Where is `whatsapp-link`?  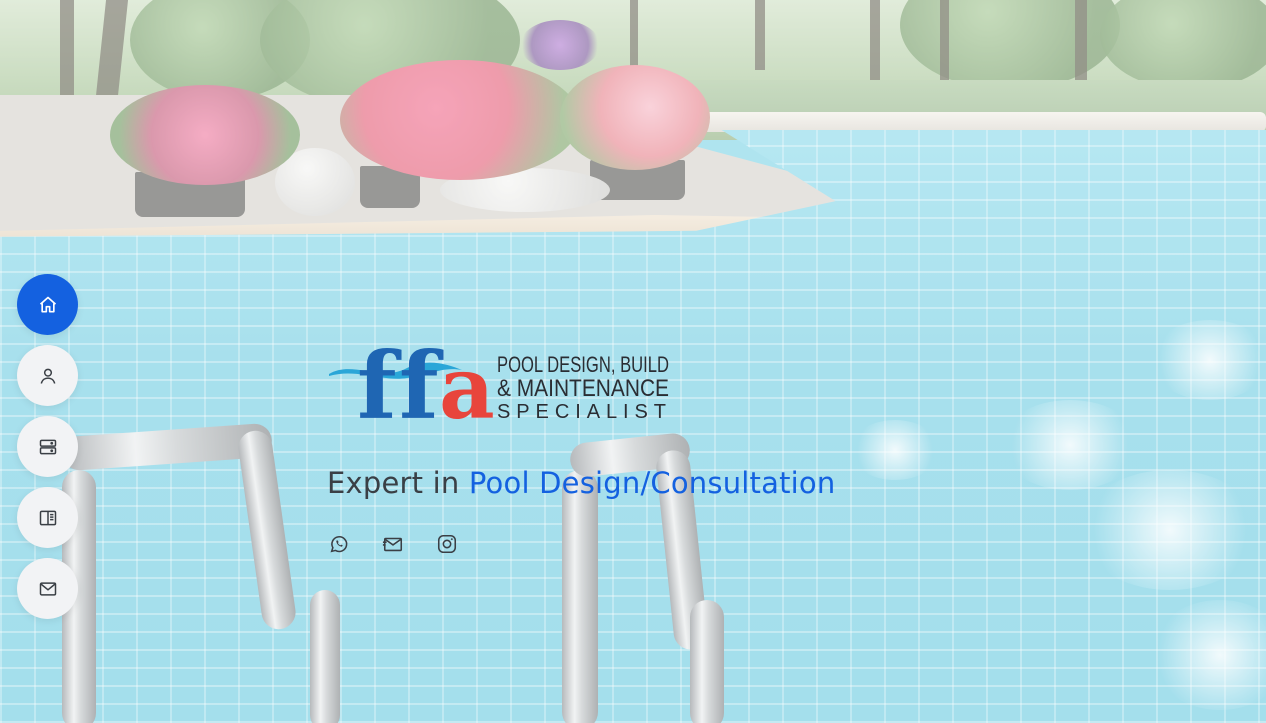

--

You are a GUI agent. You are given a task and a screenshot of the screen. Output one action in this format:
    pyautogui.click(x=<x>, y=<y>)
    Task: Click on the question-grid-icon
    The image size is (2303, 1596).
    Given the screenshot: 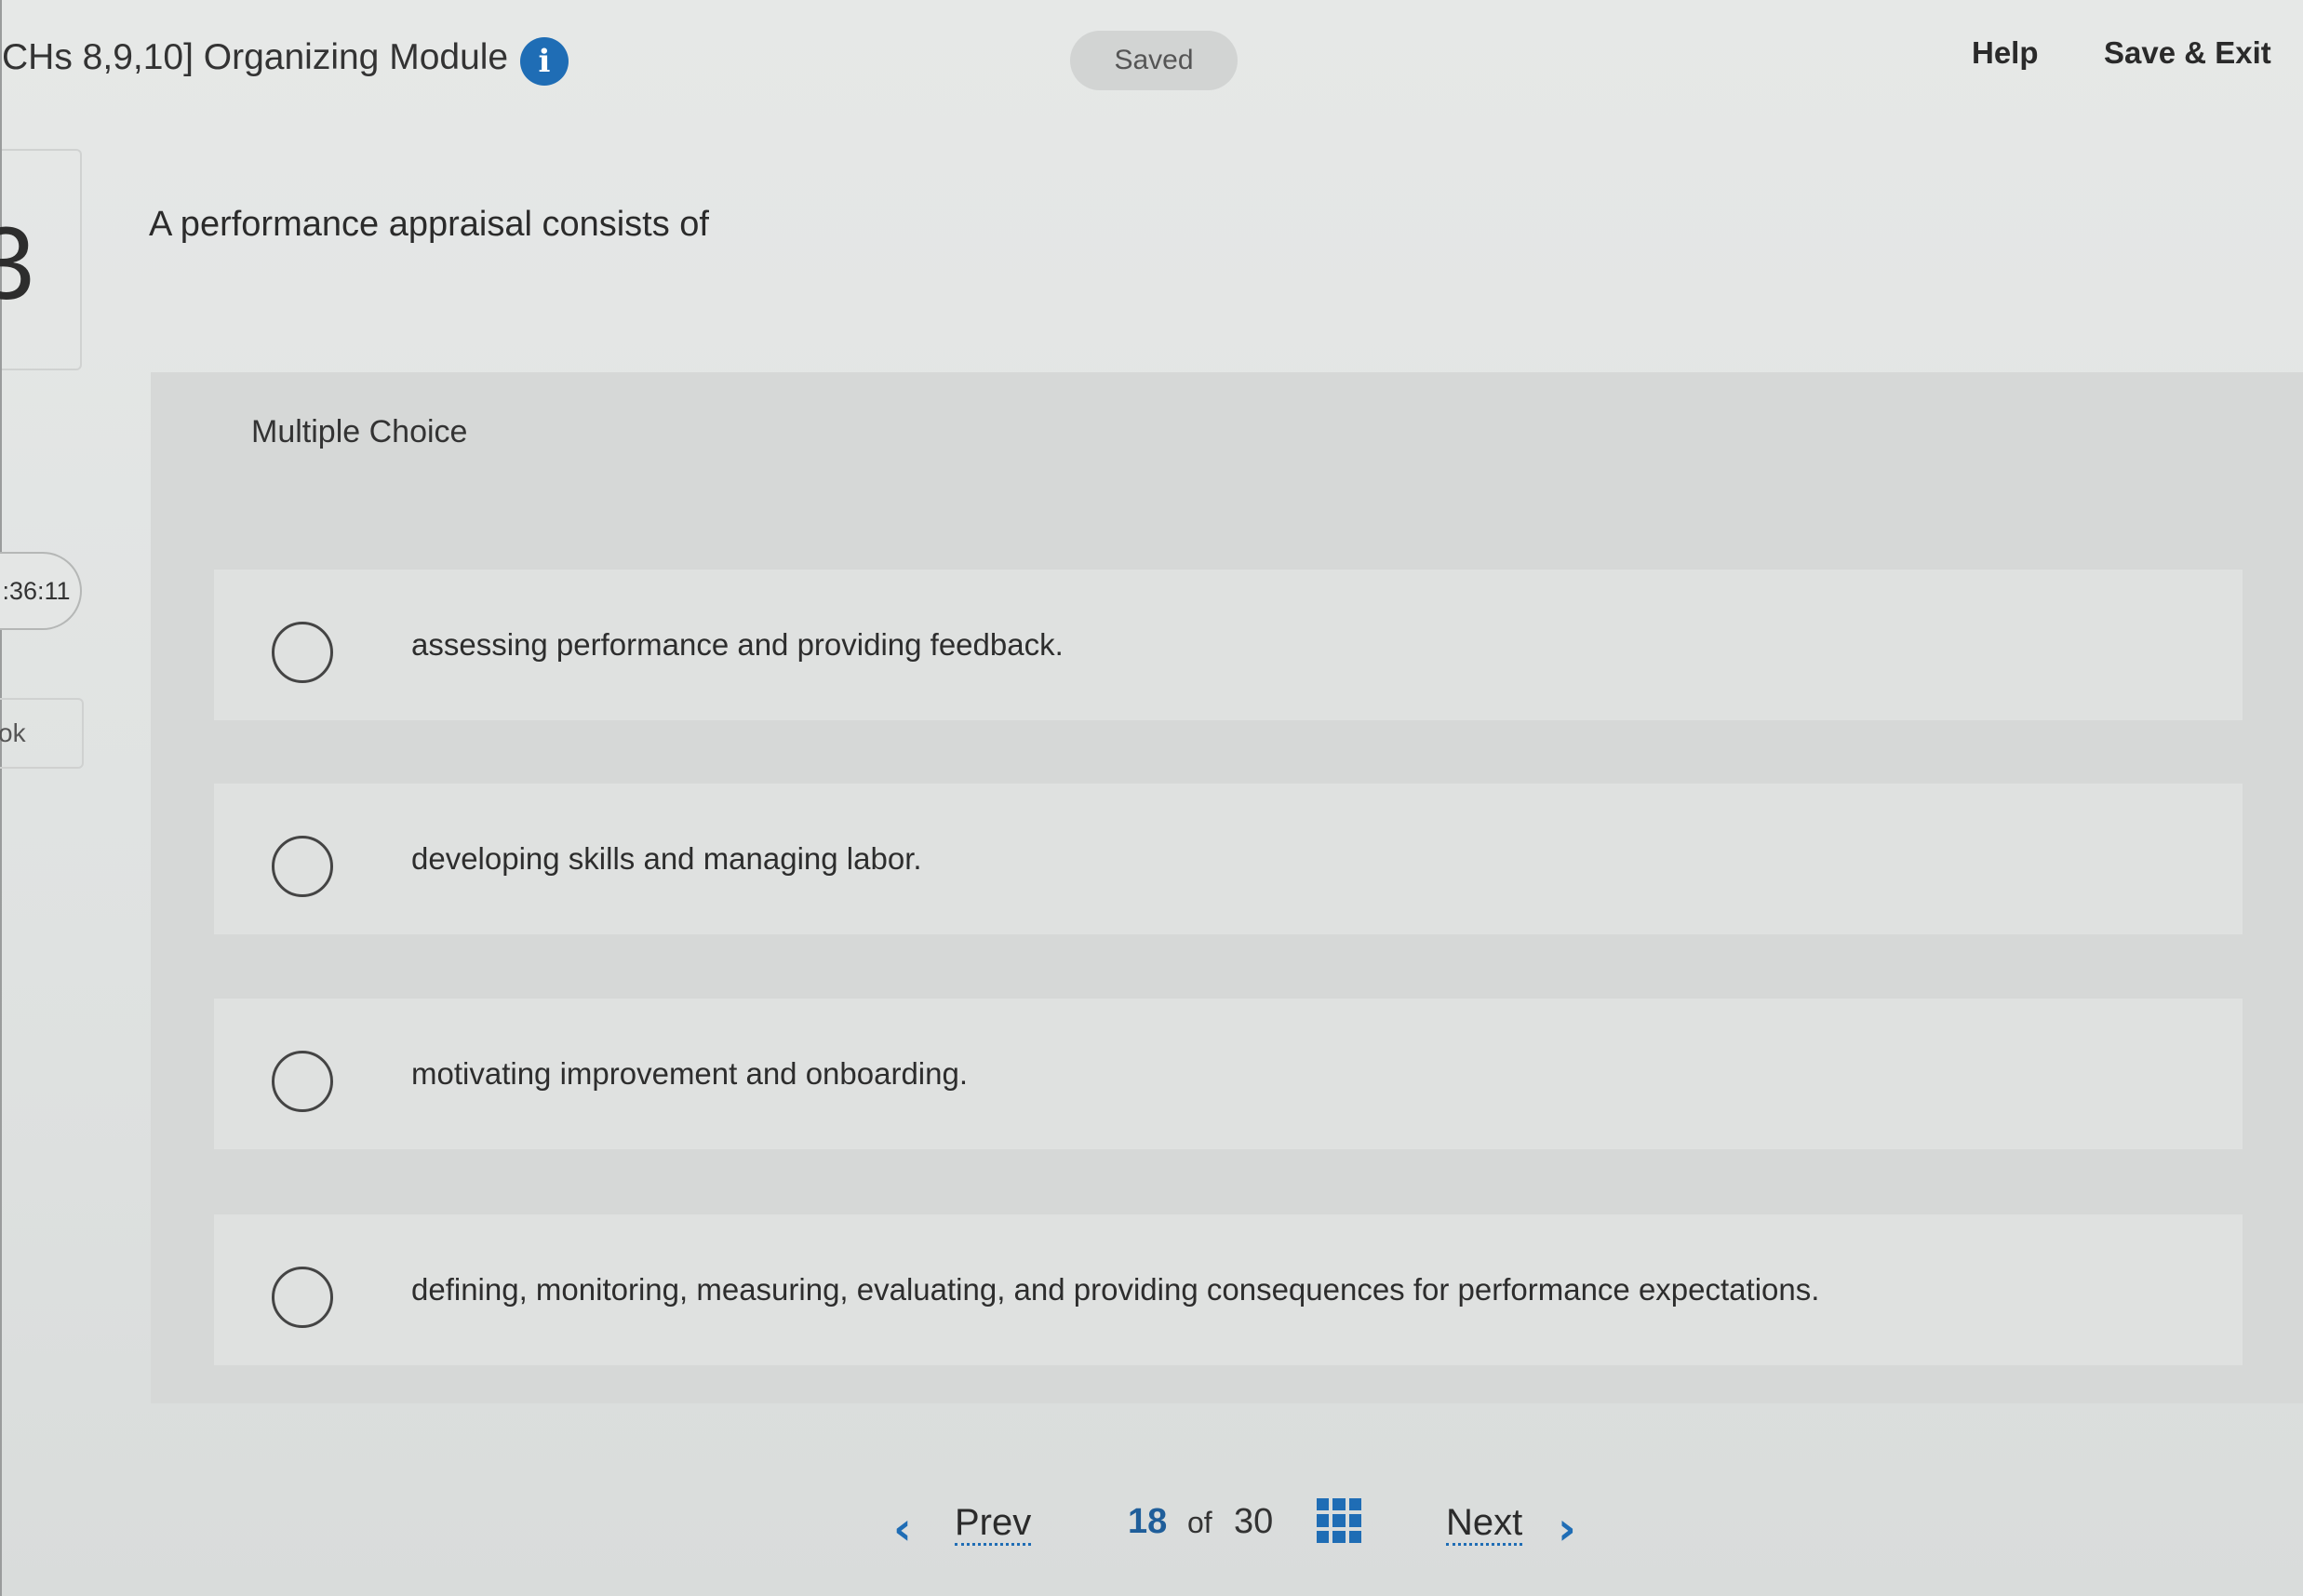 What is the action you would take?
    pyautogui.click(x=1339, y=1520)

==

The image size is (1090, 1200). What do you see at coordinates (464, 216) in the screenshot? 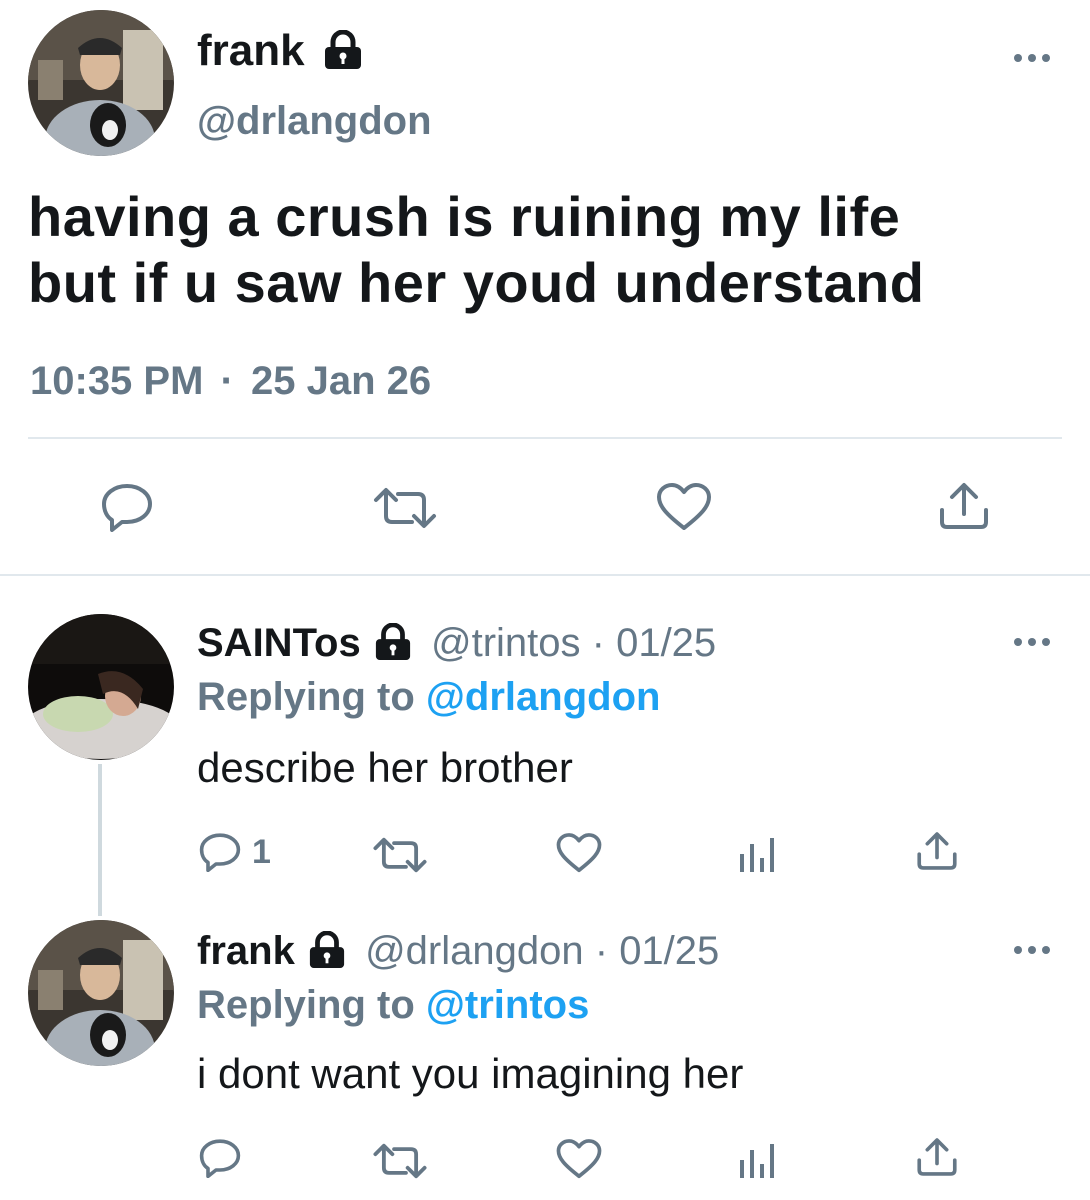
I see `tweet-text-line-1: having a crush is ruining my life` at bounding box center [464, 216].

• _Your objective_: Output the listing word for word, starting at the line that contains "The image size is (1090, 1200)." and ending at the line that contains "center [464, 216].", with both of those lines included. Leave the pictures out.

• _Exercise solution_:
The image size is (1090, 1200). What do you see at coordinates (464, 216) in the screenshot? 
I see `tweet-text-line-1: having a crush is ruining my life` at bounding box center [464, 216].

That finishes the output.